On February 20, 2015, the FDA issued a Warning Letter to Encompas Unlimited, Inc. following an inspection from November 10-18, 2014, which found their medical devices (50 Endo Scrub, Adult Best Bite Block, Atypia Upper Endoscopy Headrest, Endoscopy Wedge) to be adulterated. The firm's manufacturing, packing, storage, or installation methods did not conform to Quality System (QS) regulation (21 CFR Part 820).

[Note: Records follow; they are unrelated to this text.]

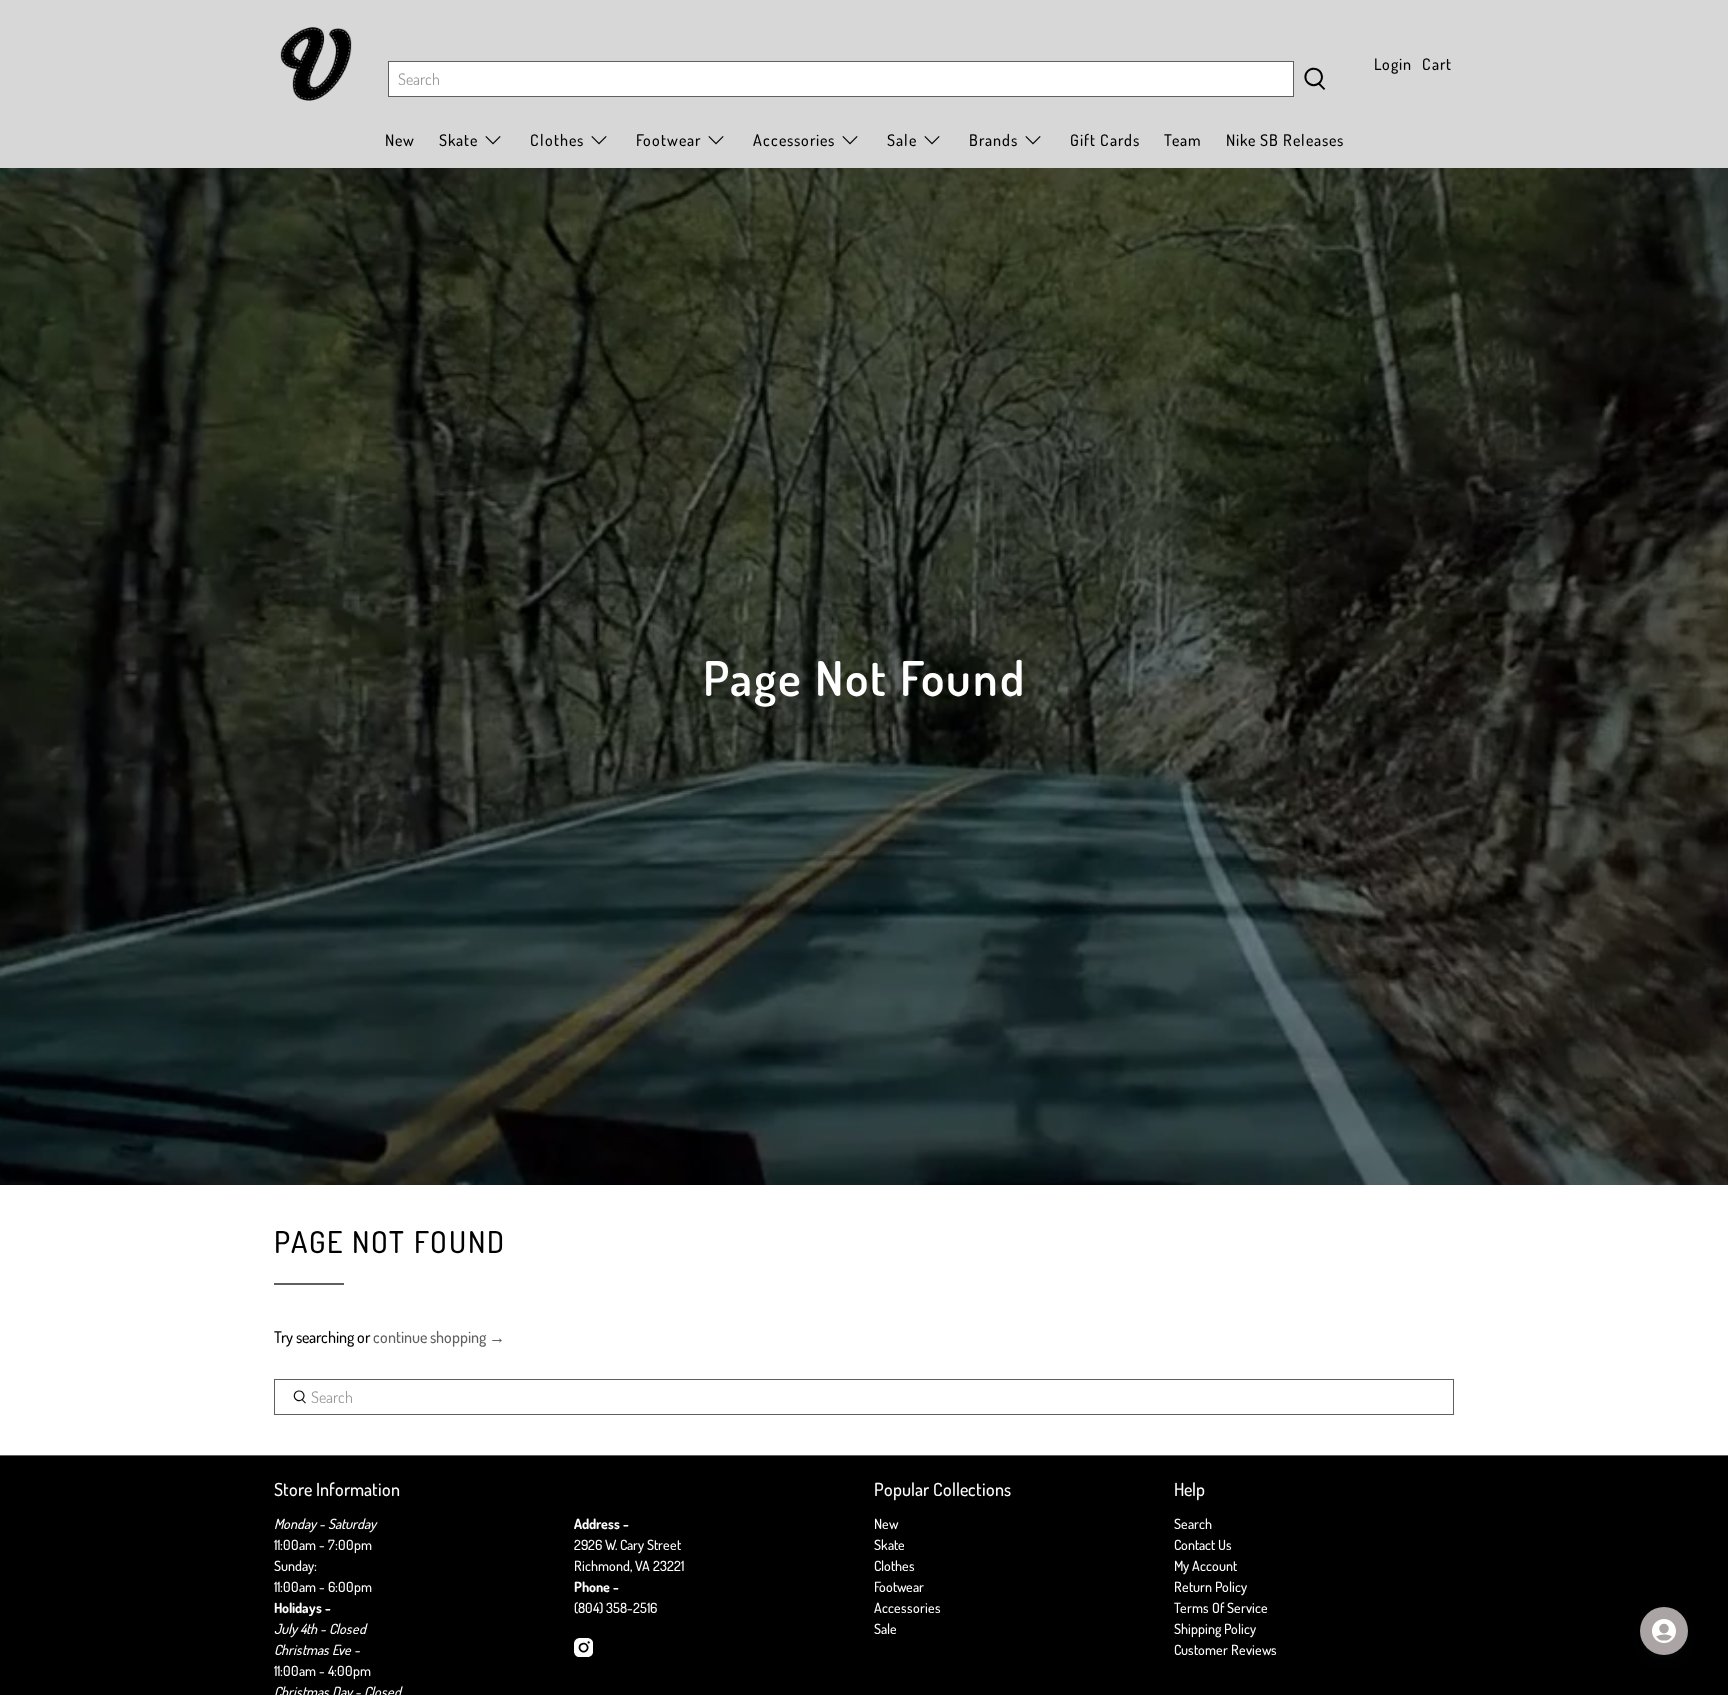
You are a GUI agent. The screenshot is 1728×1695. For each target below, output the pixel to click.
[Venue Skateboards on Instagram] (583, 1651)
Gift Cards (1105, 140)
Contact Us (1203, 1544)
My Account (1205, 1565)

Key violations include: 1. **Failure to adequately establish and maintain CAPA procedures (21 CFR 820.100(a))**: Procedures lacked requirements for verifying/validating actions and investigating problem causes. This was a repeat observation from March 3, 2011. 2. **Failure to maintain complaint files and procedures (21 CFR 820.198(a))**: Procedures did not ensure evaluation for Medical Device Report (MDR) requirements. 3. **Failure to establish procedures for receiving or finished product acceptance (21 CFR 820.80)**: Inadequate procedures for receiving inspection of components, a repeat observation. 4. **Failure to adequately establish procedures to control nonconforming product (21 CFR 820.90(a))**: Procedures for nonconforming ES-50

Company: Encompas Unlimited, Inc.
Inspection Date: November 18, 2014
Product Type: Devices
Office: Florida District Office
People: Marybeth D. Flynn
Susan M. Turcovski (Deputy Program Director)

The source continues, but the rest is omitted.